The symbiotic relationship between Amazon Web Services and the financial industry now runs deep.
At its annual technology summit in Manhattan’s Javits Center, Amazon’s cloud computing subsidiary showcased the multiple ways banks and credit unions have plugged in — AWS hosts core systems, provides security frameworks, combats money laundering, offers chatbot-oriented customer services and has begun supporting card processing platforms too.
Over the upbeat music and strobe lights accompanying keynote speeches, AWS executives touted a 250% year-over-year growth rate for machine-learning services.
“While the conversation starter is usually cost, financial services customers choose to move to the cloud [for] agility and the speed,” said Scott Mullins, head of worldwide financial services business development at Amazon Web Services. “Customers can spin up thousands of instances in minutes as opposed to the 10 to 18 weeks it takes for most on-premises companies to do the same.”

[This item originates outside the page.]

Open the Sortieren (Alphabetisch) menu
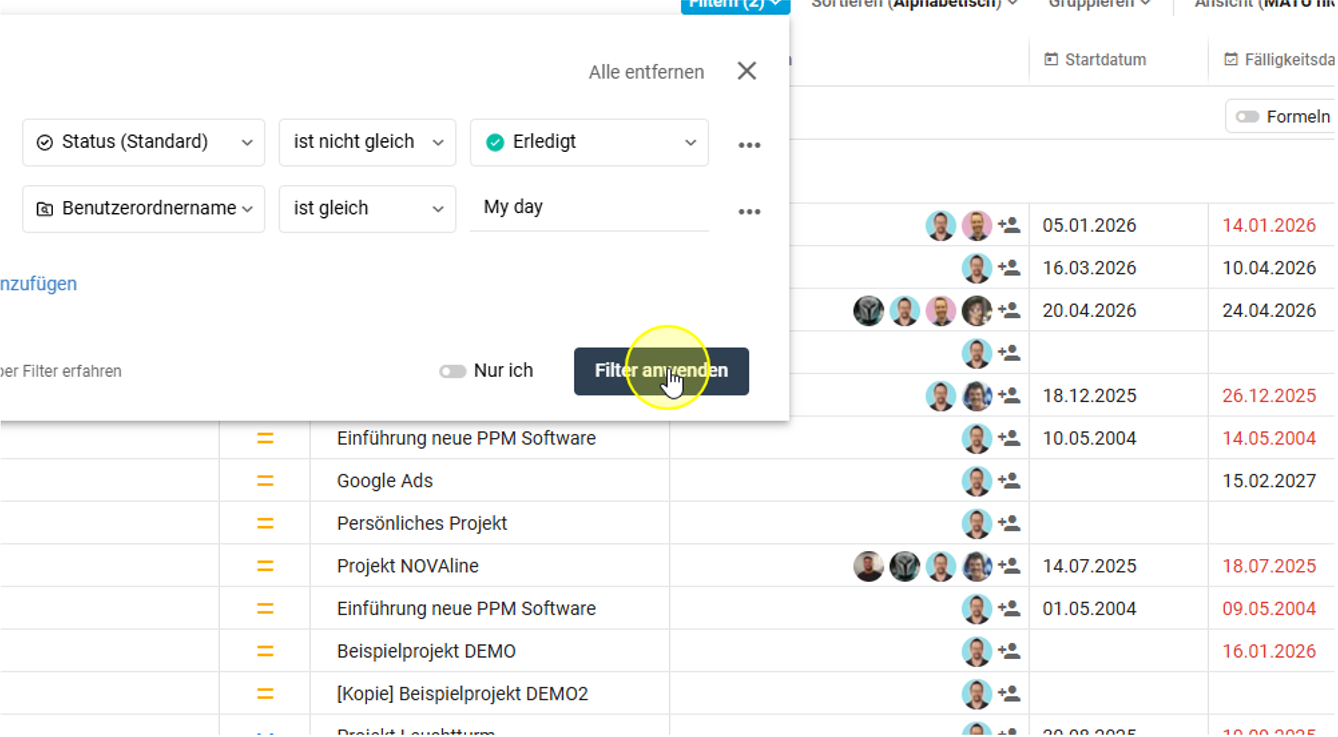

Mullins shared the example of OakNorth, the U.K.’s first cloud-based bank, as an example of how financial institutions can host core systems on AWS through a Virtual Private Cloud. “By using AWS, the bank runs a highly efficient credit process that can take weeks or even days as opposed to months, and relies on AWS’s security and compliance tools and controls,” he said.
AWS executives noted hedge fund giant Bridgewater Associates leverages Amazon's automated reasoning group, ARG technology, for their own security framework. By using mapping and benchmarking tools Tiros and Zelkova, Bridgewater is able to locate and monitor relevant security controls among company accounts and prevent data breaches.
According to Mullins, financial service companies including Capital One, Dow Jones, Intuit and Liberty Mutual are combating money laundering by using AWS machine learning services.